Второй по времени метод воздействия был значительно глубже: он заключался в созыве и укреплении общественных сил. На какое—либо сознательное участие простого народа рассчитывать не приходилось: среди островных пахарей, ткачей, булочников, плотников, речников, рыбаков и прочих превращение любого престолонаследника в любого короля принималось так же покорно, как перемена погоды: простолюдин смотрел на зарю в кучевых тучах, качал головой… и все; в его темном и мшистом мозгу всегда было отведено привычное место для привычной напасти, государственной или природной.

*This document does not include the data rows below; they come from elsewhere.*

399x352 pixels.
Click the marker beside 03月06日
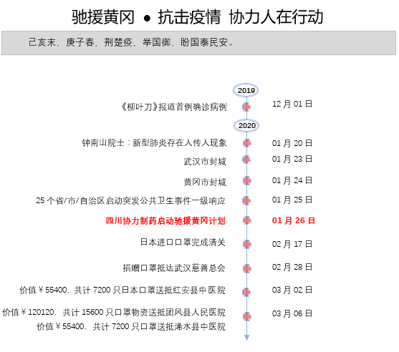[246, 316]
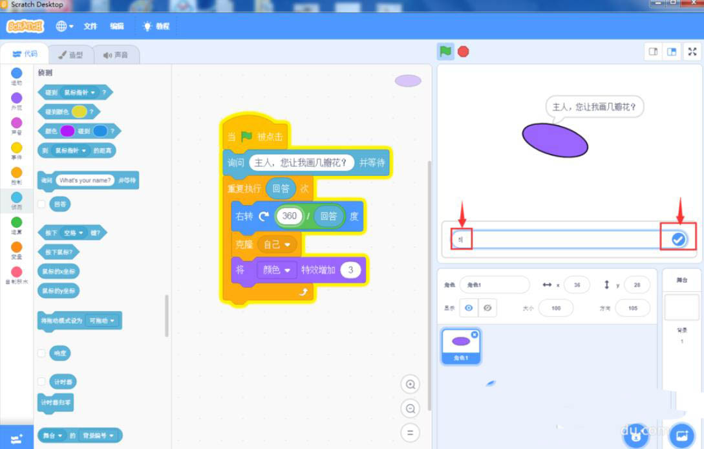Image resolution: width=704 pixels, height=449 pixels.
Task: Click the green flag to run project
Action: (445, 51)
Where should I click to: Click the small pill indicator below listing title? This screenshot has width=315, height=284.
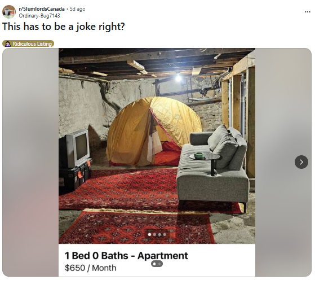(157, 264)
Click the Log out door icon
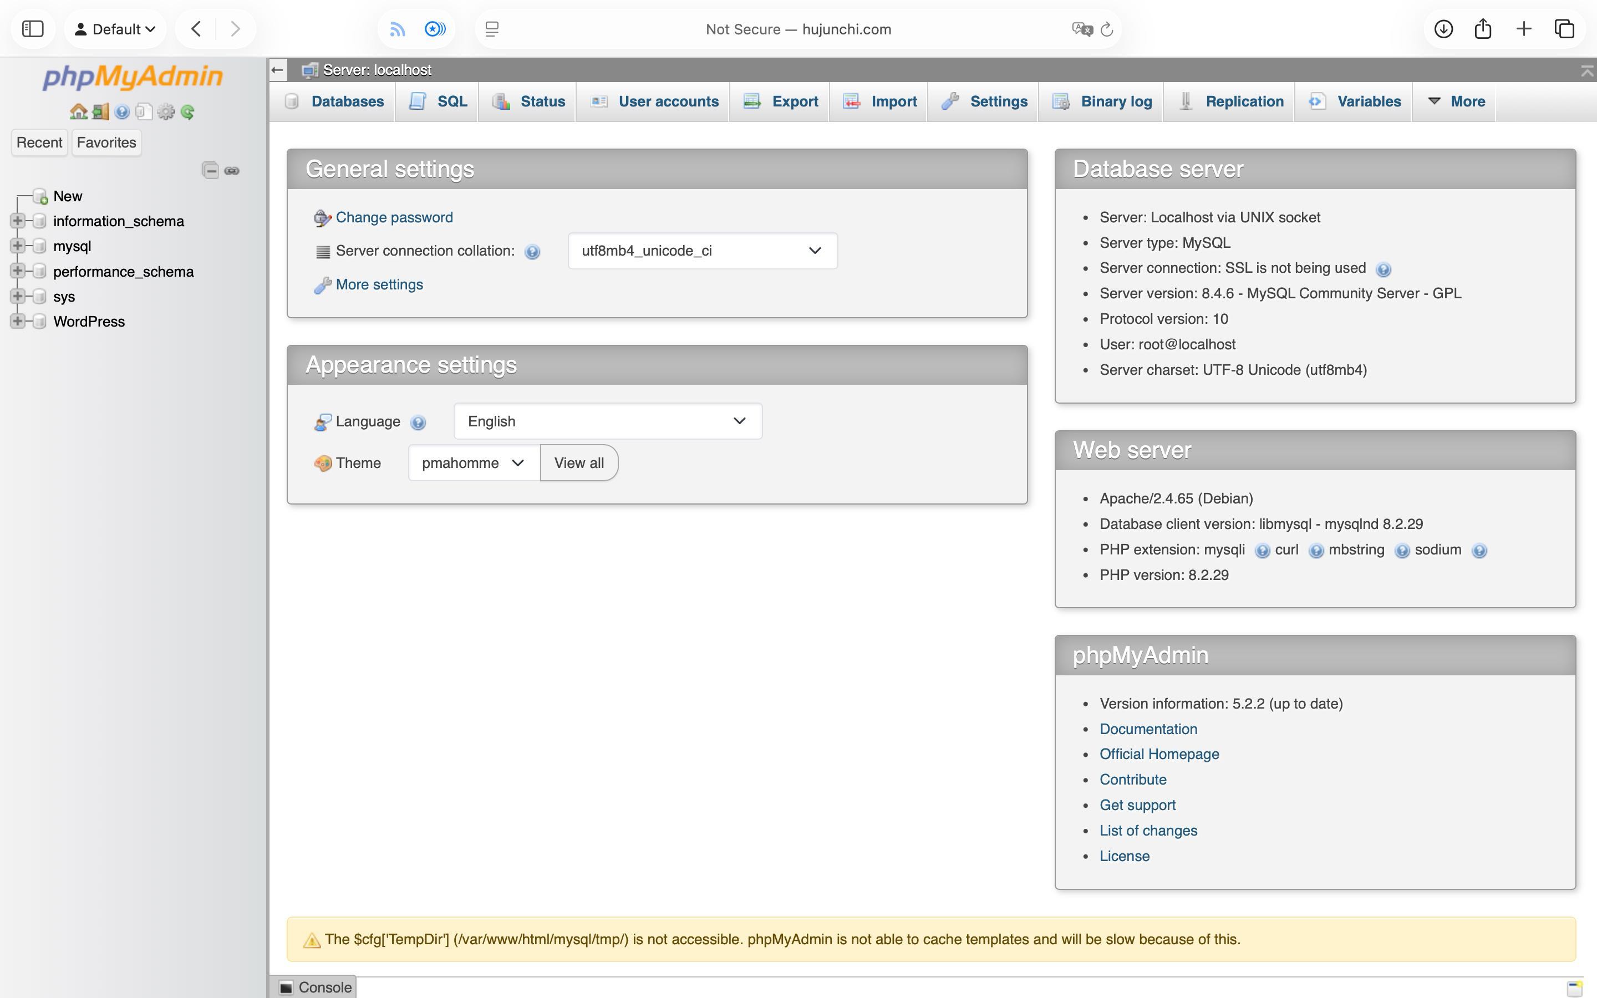The width and height of the screenshot is (1597, 998). pos(100,112)
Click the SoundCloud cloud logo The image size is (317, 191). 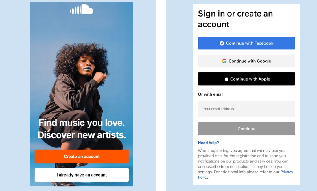(82, 10)
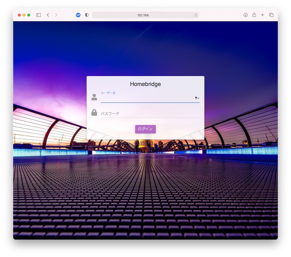
Task: Open the Adblock Plus extension
Action: pos(78,15)
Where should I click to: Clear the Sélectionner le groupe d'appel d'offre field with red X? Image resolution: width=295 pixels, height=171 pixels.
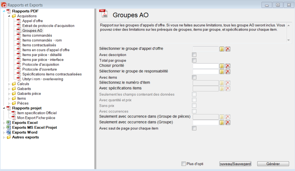pyautogui.click(x=228, y=49)

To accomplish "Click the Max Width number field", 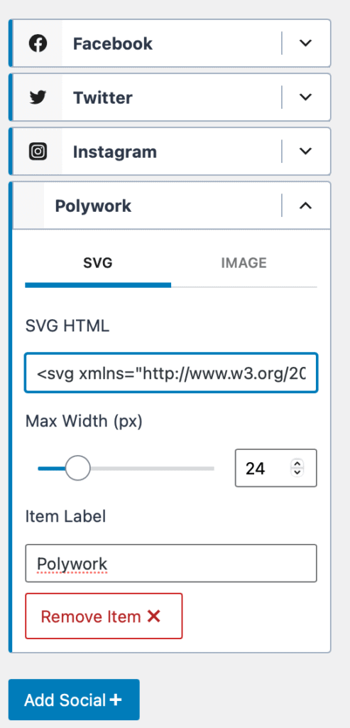I will [276, 468].
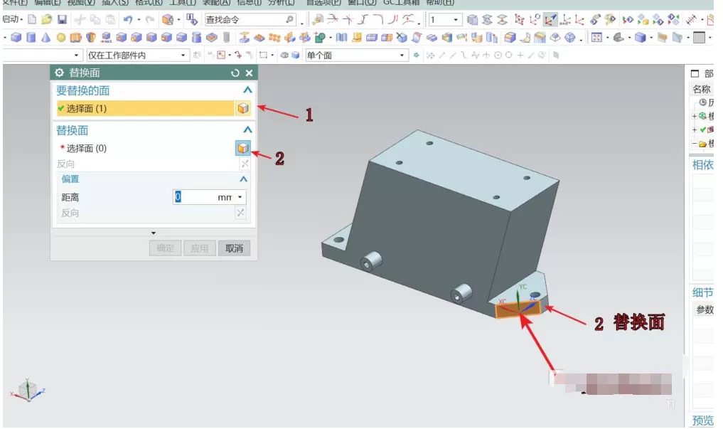
Task: Open the 相依 panel header
Action: 702,164
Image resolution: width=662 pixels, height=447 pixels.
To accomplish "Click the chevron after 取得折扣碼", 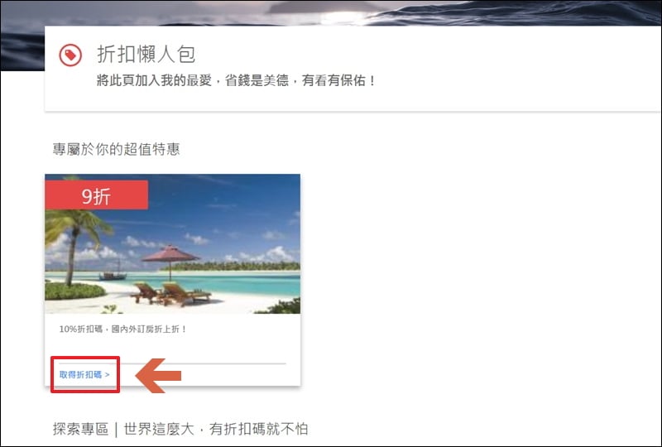I will pyautogui.click(x=108, y=375).
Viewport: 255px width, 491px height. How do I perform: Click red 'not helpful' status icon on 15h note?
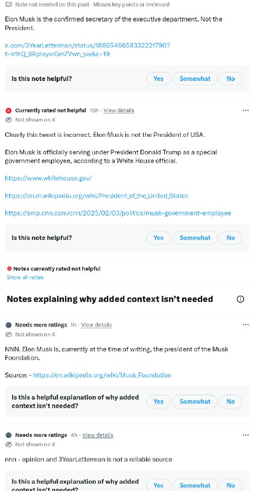(x=9, y=110)

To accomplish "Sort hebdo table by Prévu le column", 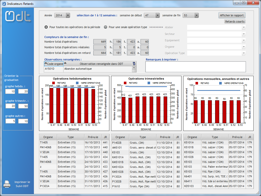I will 93,137.
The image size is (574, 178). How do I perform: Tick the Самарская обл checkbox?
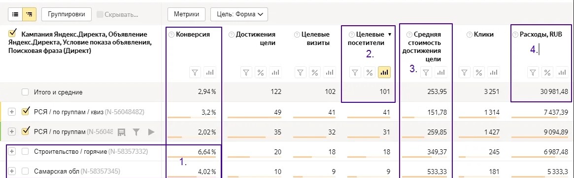25,171
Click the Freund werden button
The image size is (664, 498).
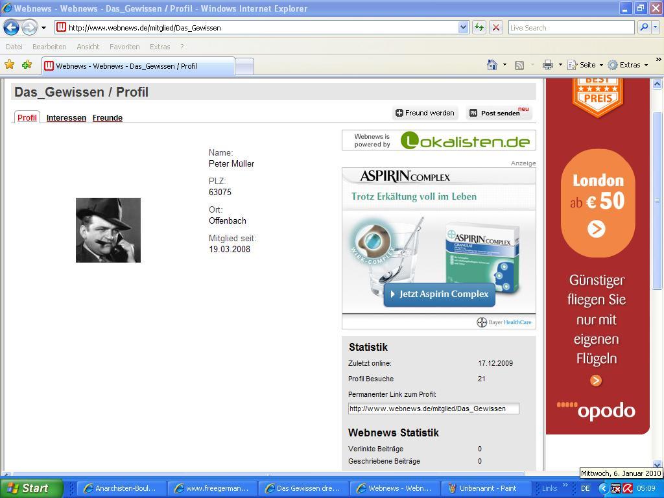(425, 113)

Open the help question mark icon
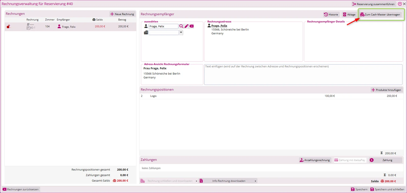click(x=400, y=4)
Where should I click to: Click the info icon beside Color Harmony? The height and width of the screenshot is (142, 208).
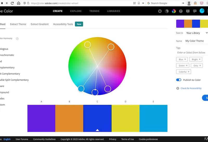[17, 39]
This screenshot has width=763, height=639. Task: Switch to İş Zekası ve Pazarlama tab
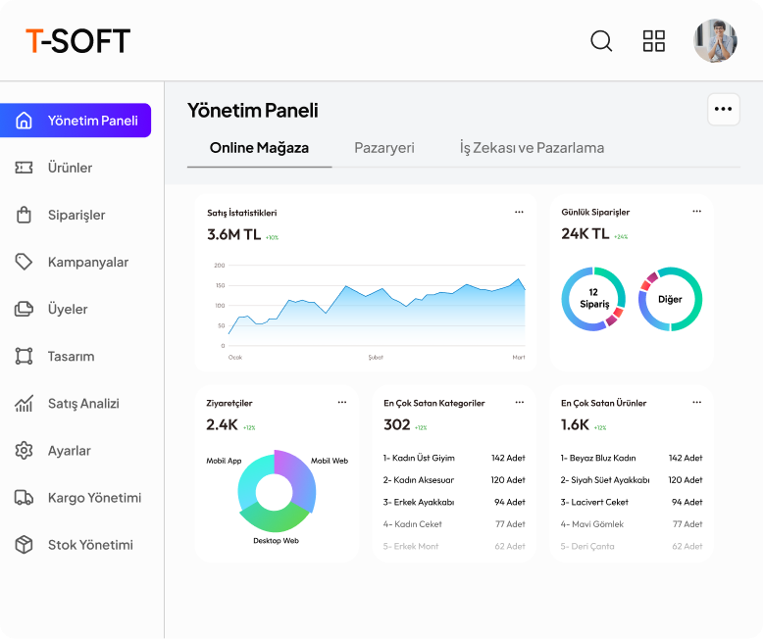pyautogui.click(x=532, y=147)
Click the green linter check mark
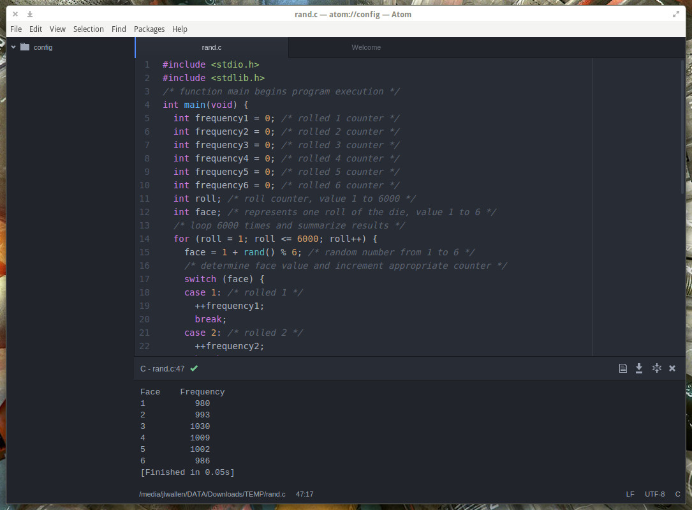This screenshot has height=510, width=692. 194,368
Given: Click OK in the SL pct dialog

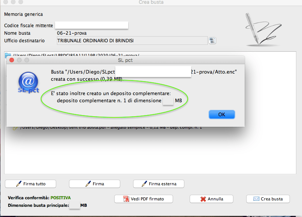Looking at the screenshot, I should click(222, 114).
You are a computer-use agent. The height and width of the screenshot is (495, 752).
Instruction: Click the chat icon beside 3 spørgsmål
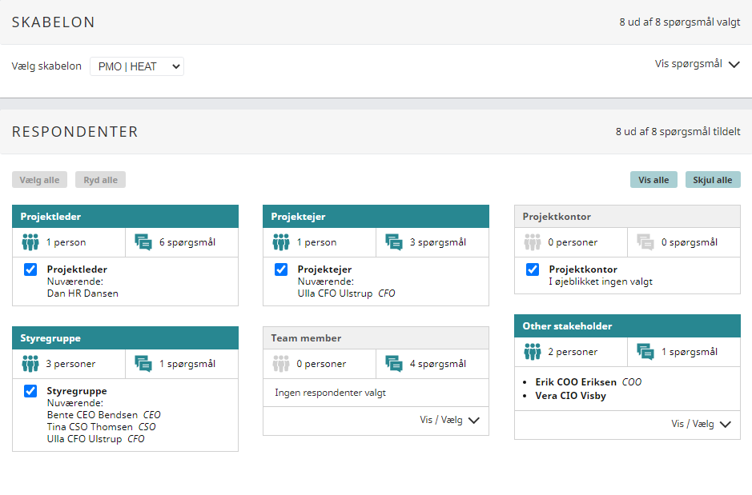pyautogui.click(x=394, y=242)
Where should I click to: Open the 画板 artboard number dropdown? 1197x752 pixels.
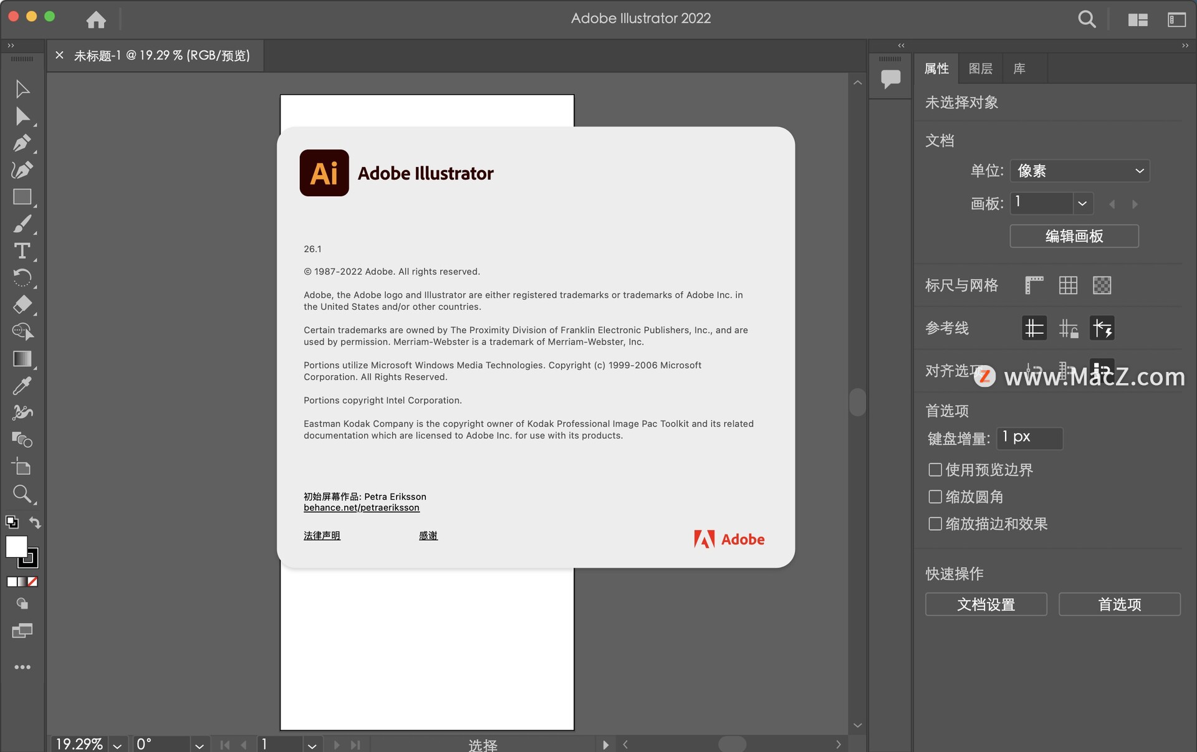1082,204
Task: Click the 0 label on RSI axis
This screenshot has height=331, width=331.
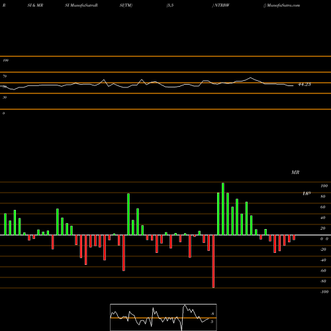Action: [3, 113]
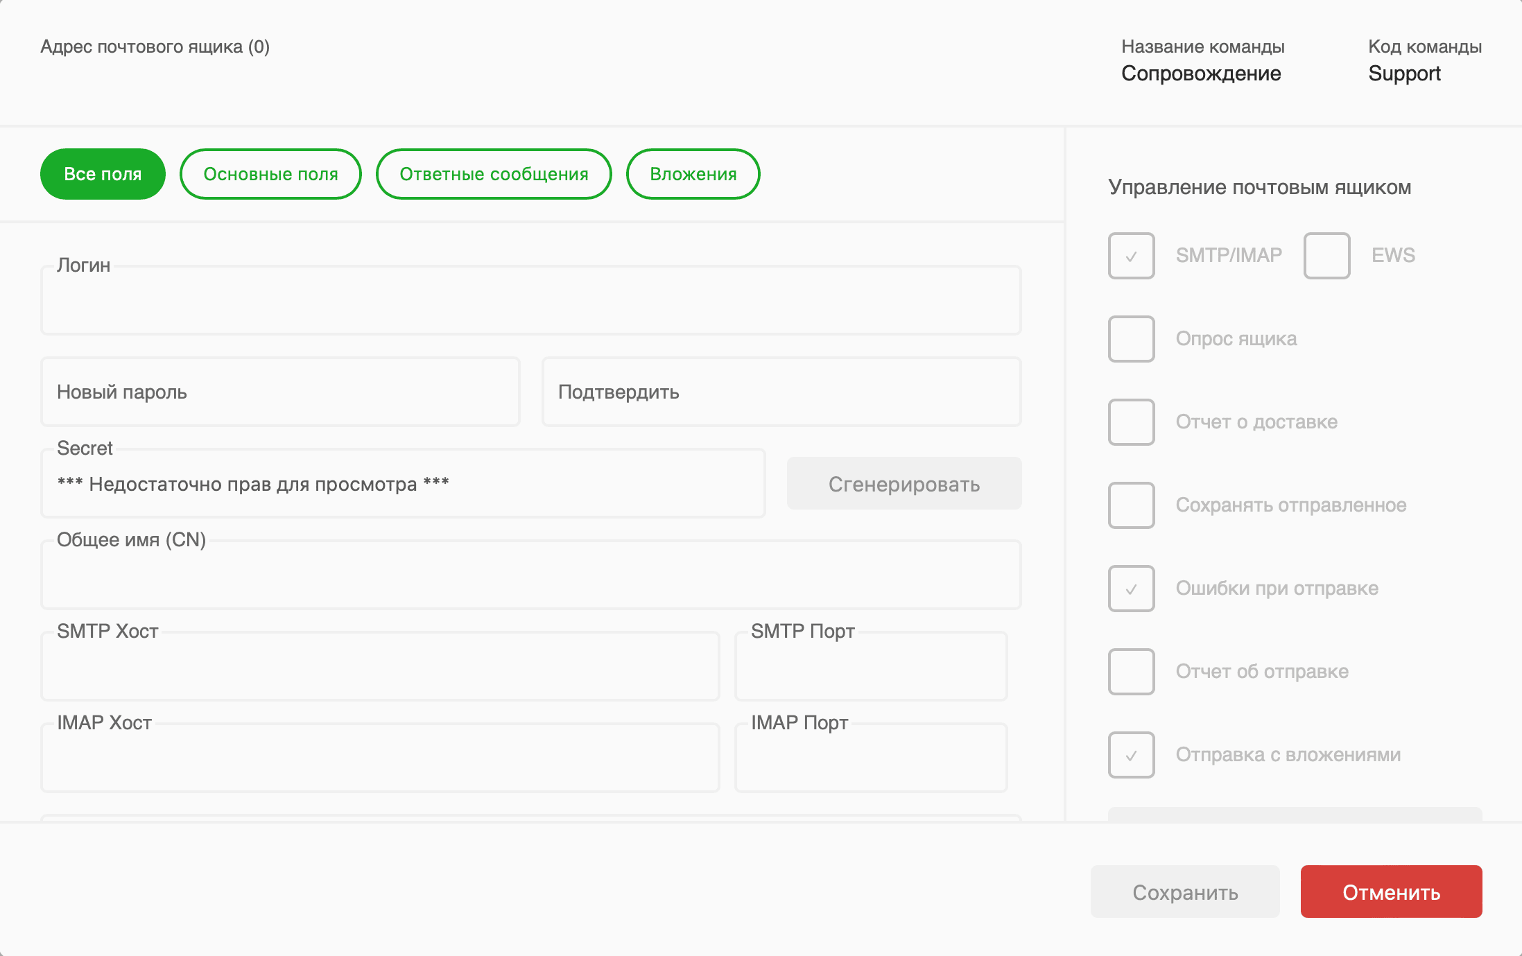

Мелкота и медленность экономической жизни, оцепеневший уровень цен, давно утративших спасительную чувствительность (ту действенность, коей создается внезапная связь между пустой головой и пустым желудком), угрюмое постоянство небольших, но как раз достаточных урожаев, тайный договор между овощем и зерном, как бы условившихся пополнять друг друга и тем поддерживать равновесие, — все это, по мнению Гумма («Устои хозяйства и его застой»), держало народ в вялом повиновении, — а если тут было своего рода колдовство, то тем хуже для жертв его вязких чар. Кроме того, — и это особенно печалило светлые умы, — принц Дуля среди простого народа и мещанства (различие между которыми было так зыбко, что постоянно можно было наблюдать весьма загадочное возвращение обеспеченного сына лавочника к скромному мужицкому промыслу его деда) пользовался какой-то пакостной популярностью. Здоровый смех, неизменно сопровождавший разговоры о его проказах, препятствовал их осуждению: маска смеха прилипала к устам, и эту минуту одобрения уже нельзя было отличить от одобрения истинного. Чем гаже развлекался принц, тем гуще крякали, тем молодцеватее и восторженнее хряпали по сосновым стволам красными кулаками. Характерная подробность: когда однажды проездом (верхом, с сигарой во рту) через глухое село принц, заметив смазливую девчонку, предложил ее покатать и, несмотря на едва сдерживаемый почтением ужас ее родителей, умчался с ней на коне, а старый дед долго бежал по дороге, пока не упал в канаву, вся деревня, по донесению агентов, «восхищенно хохотала, поздравляла семью, наслаждалась предположениями и не поскупилась на озорные расспросы, когда спустя час девочка явилась, держа в одной руке сотенную бумажку, а в другой выпадыша, подобранного на обратном пути из пустынной рощи».